--- Task input Enclosed Below ---

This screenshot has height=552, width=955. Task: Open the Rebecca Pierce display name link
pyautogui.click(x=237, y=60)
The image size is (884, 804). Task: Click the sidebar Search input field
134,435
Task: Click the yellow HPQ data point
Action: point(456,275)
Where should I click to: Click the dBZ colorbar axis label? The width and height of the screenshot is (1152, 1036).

--- End of Enclosed Task input ---
--- Task input Enclosed Below ---

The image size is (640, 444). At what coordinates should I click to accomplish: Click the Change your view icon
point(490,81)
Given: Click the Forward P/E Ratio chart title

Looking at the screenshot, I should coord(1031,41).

--- End of Enclosed Task input ---
--- Task input Enclosed Below ---

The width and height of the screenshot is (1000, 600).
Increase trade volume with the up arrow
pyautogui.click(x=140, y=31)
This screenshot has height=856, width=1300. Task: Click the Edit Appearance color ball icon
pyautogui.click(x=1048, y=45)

--- End of Enclosed Task input ---

» **Goal of the exercise**
Out of the data above, transcribe exactly and only the lines starting with the line that has "This screenshot has height=552, width=955." and going on through the line that has "Where should I", both included.

» **Response to this exercise**
This screenshot has height=552, width=955. Task: Open the Rebecca Pierce display name link
pyautogui.click(x=237, y=60)
The image size is (884, 804). Task: Click the sidebar Search input field
134,435
Task: Click the yellow HPQ data point
Action: point(456,275)
Where should I click to: Click the dBZ colorbar axis label? The width and height of the screenshot is (1152, 1036).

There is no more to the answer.